Erneuerung der Wassertransport-leitung Söse Nord, Weyhe
Deutschland, Landkreis Diepholz (Gemeinde Weyhe)
Auftraggeber
Harzwasserwerke GmbH
Projektumfang
Erneuerung eines Leitungsabschnitts der Fernwasserleitung Söse Nord einschließlich Neubau der Trinkwassertransportleitung Rückbau und Verdämmung der Altleitung Gewässerquerungen sowie begleitender Straßenbauarbeiten im Bereich der Bundesstraße B 6
Ingenieurleistungen
HOAI Leistungsphasen 3–8 Örtliche Bauüberwachung Ökologische Baubegleitung planungsbegleitende Vermessung
Kompetenzfelder
Wasserversorgung
Die Harzwasserwerke GmbH (HWW) betreiben die Fernwasserleitung (FWL) Söse Nord zur überregionalen Trinkwasserbelieferung zwischen der Sösetalsperre im Harz und der Hansestadt Bremen. Für den Leitungsabschnitt Melchiorshausen bis Brinkum ist aufgrund des hohen Alters der bestehenden Stahlleitung DN 450 (Baujahr ca. 88 Jahre) eine grundlegende Erneuerung vorgesehen.
Die neue Transportleitung wird als Stahlleitung DN 600 parallel zur bestehenden Trasse hergestellt. Die Altleitung bleibt während der Bauzeit weiterhin in Betrieb und wird erst nach erfolgreichem Umschluss außer Betrieb genommen und verdämmt. Eine provisorische Ersatzwasserversorgung ist nicht erforderlich. Die vorhandenen Streckenbauwerke werden im Zuge der Maßnahme vollständig zurückgebaut.
Der Trassenverlauf liegt überwiegend im Bereich der Bundesstraße B 6, die während der gesamten Bauzeit halbseitig unter Verkehr bleibt. Die Baumaßnahme ist in vier Bauabschnitte gegliedert und wird als Wanderbaustelle umgesetzt, um die Einschränkungen für den Verkehrsfluss zu minimieren.
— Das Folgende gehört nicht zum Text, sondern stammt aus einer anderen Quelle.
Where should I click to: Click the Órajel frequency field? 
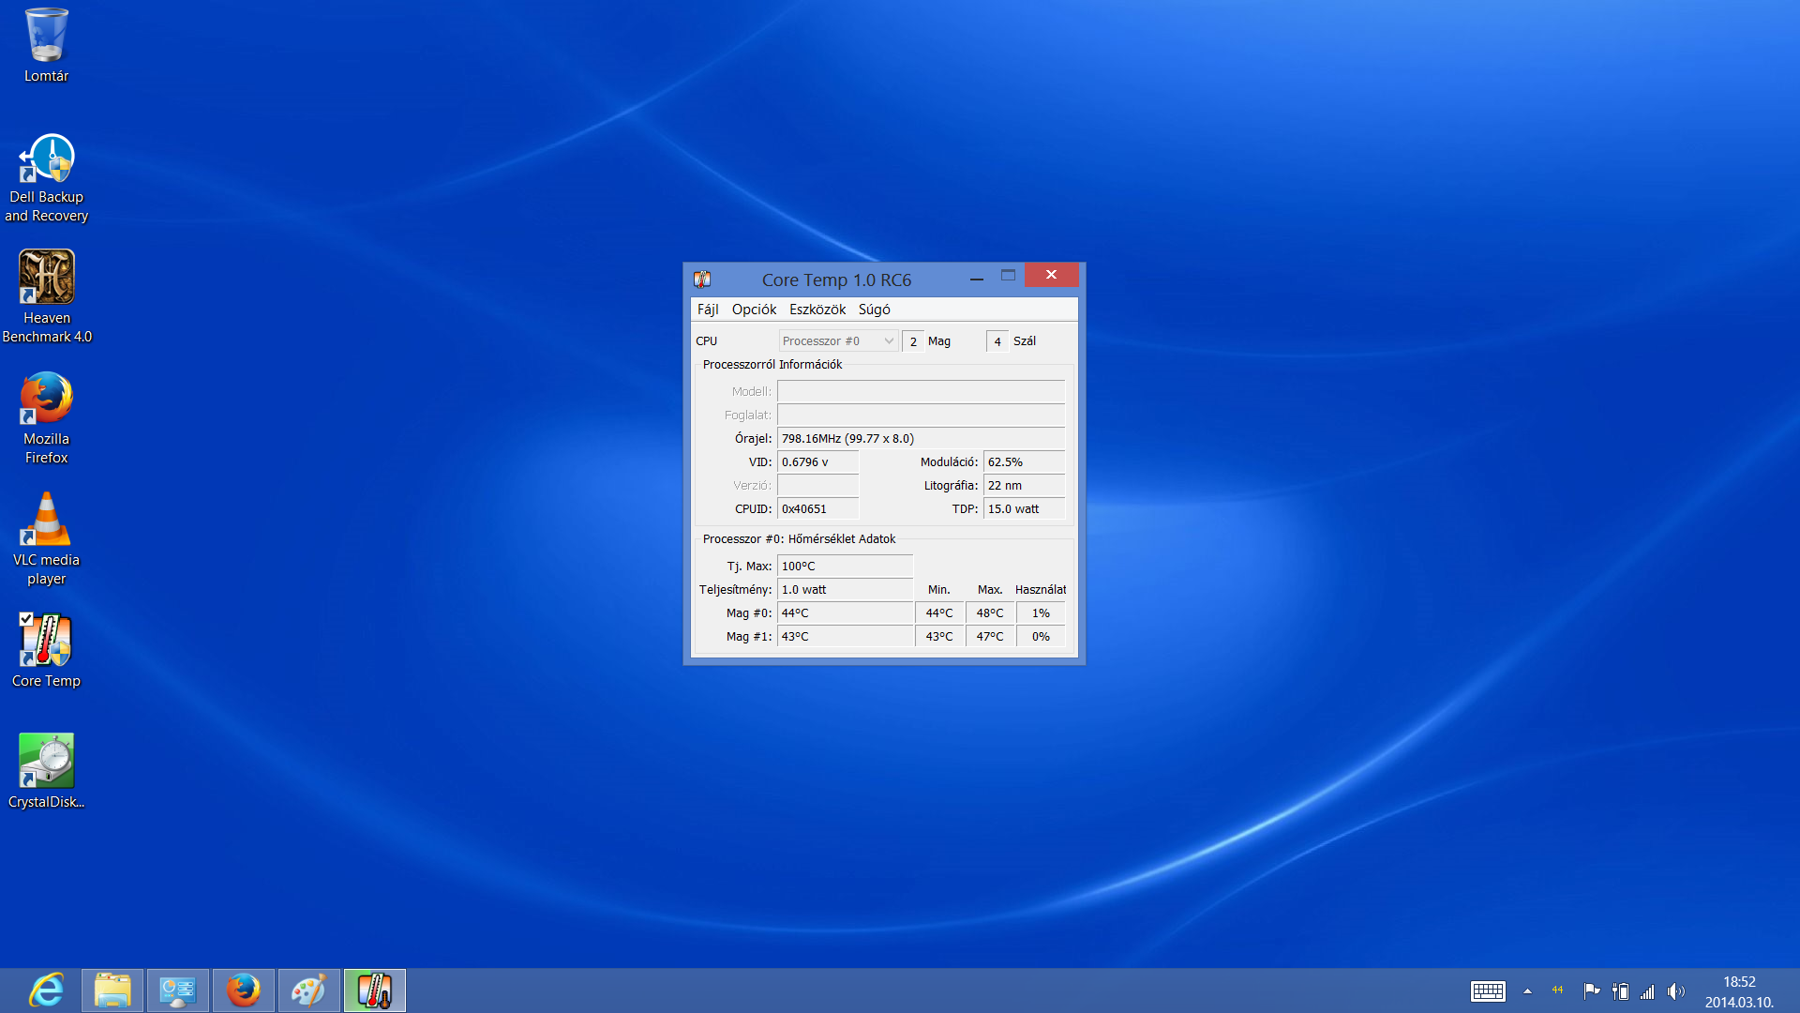click(920, 439)
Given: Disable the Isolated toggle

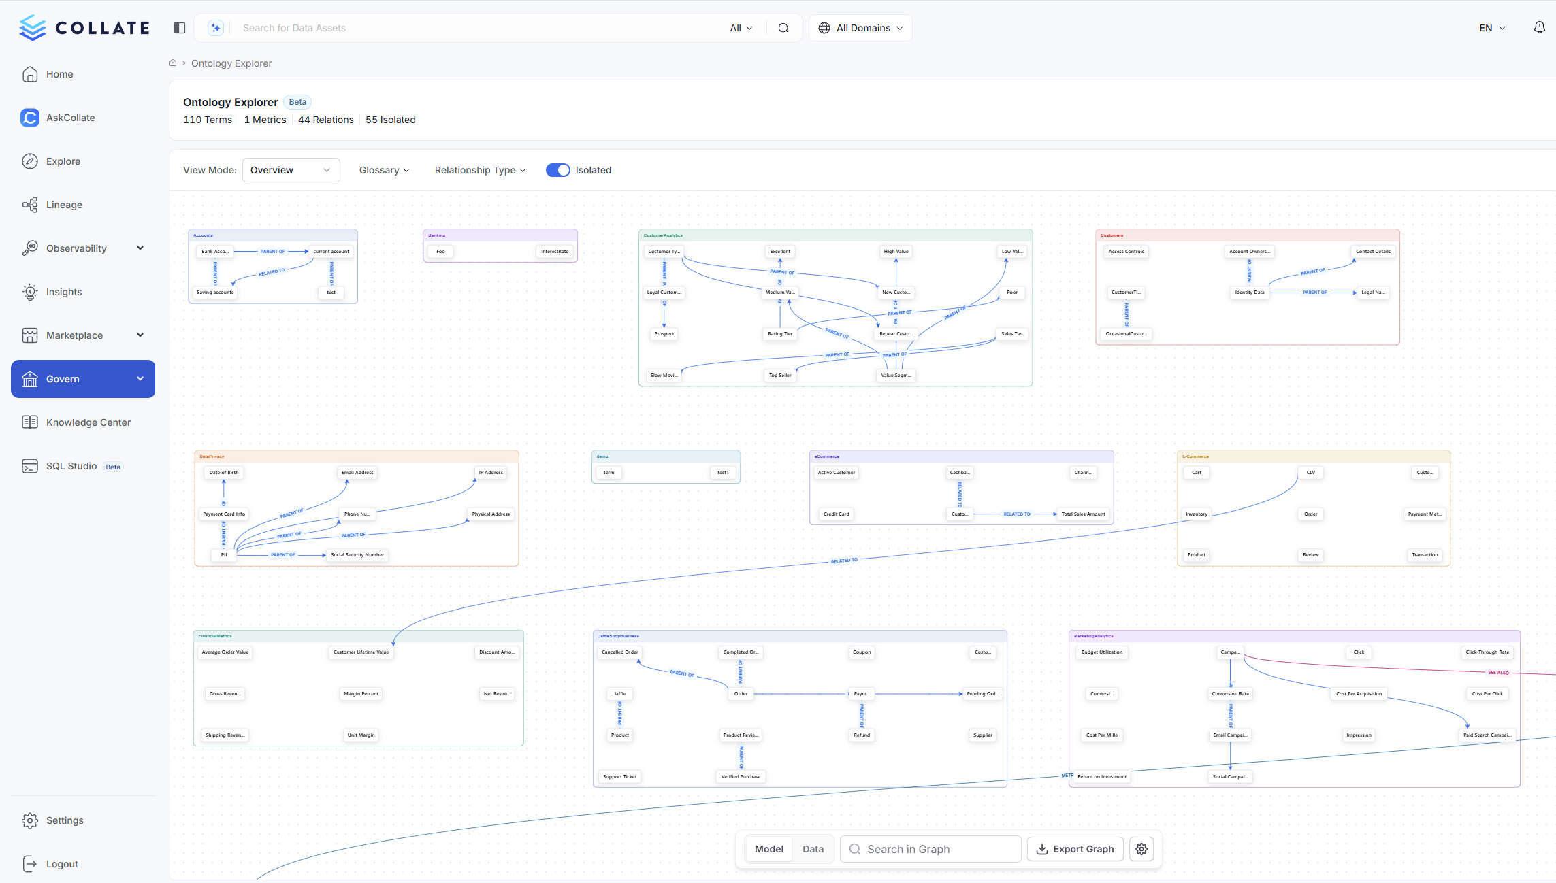Looking at the screenshot, I should [x=558, y=169].

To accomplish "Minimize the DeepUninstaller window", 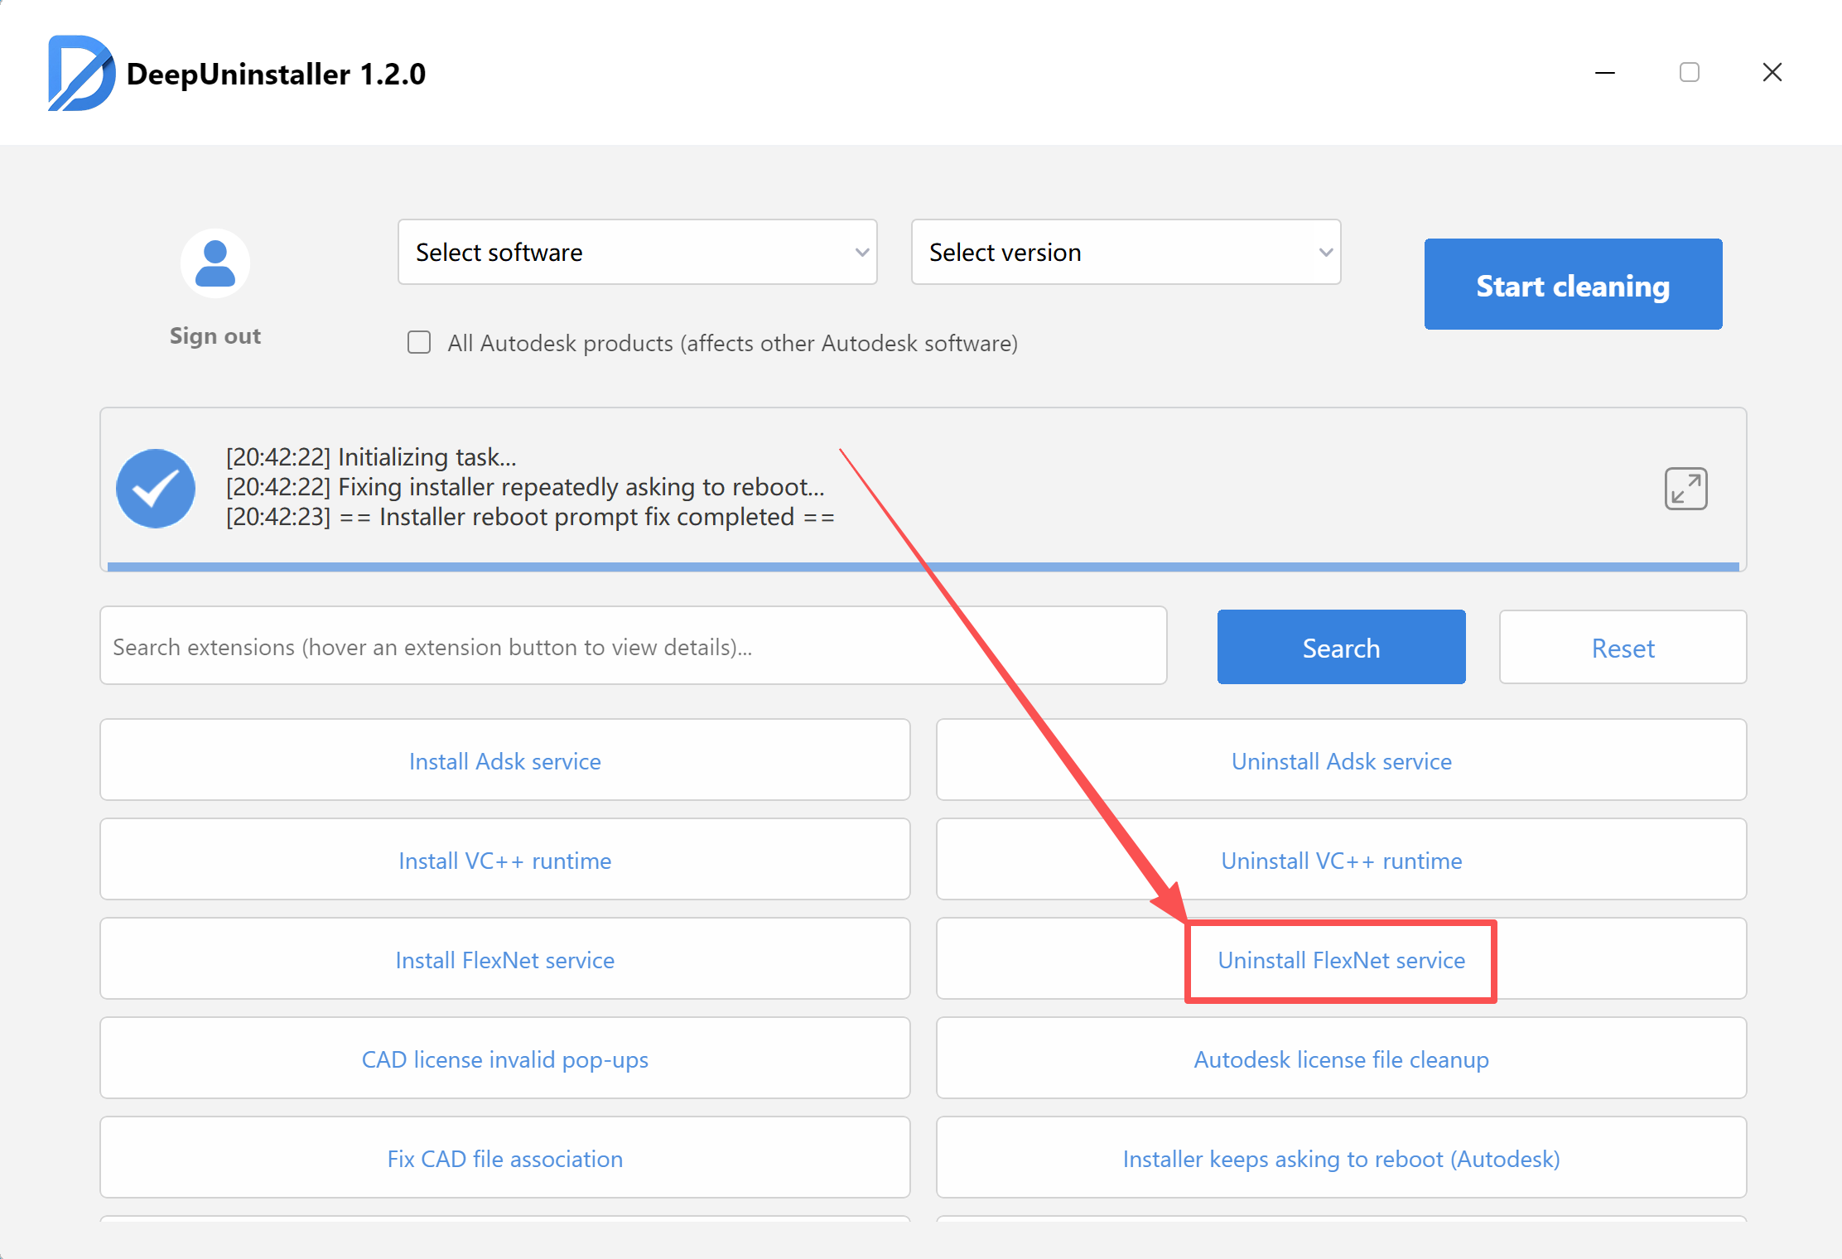I will (1605, 73).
Zur Sicherstellung der Baustellenlogistik wird zusätzlich eine provisorische Baustraße auf der östlichen Seite der B 6 eingerichtet.
Im Zuge der Maßnahme sind die Kreuzungen der Gewässer Gänsebach und Hombach herzustellen. Diese erfolgen in offener Bauweise unter Verwendung geschlossener Spundwandkästen zur Sicherung der Baugruben. Aufgrund der beengten örtlichen Verhältnisse sind abschnittsweise Vor-Kopf-Arbeiten erforderlich.
Für die Durchführung der Baumaßnahme wurde ein abgestimmtes Verkehrsführungskonzept in Zusammenarbeit mit den zuständigen Verkehrsbehörden und -unternehmen entwickelt. Die Rohrverlegung erfolgt durchgängig in offener Bauweise unter den besonderen Randbedingungen des stark frequentierten Verkehrsraumes der B 6.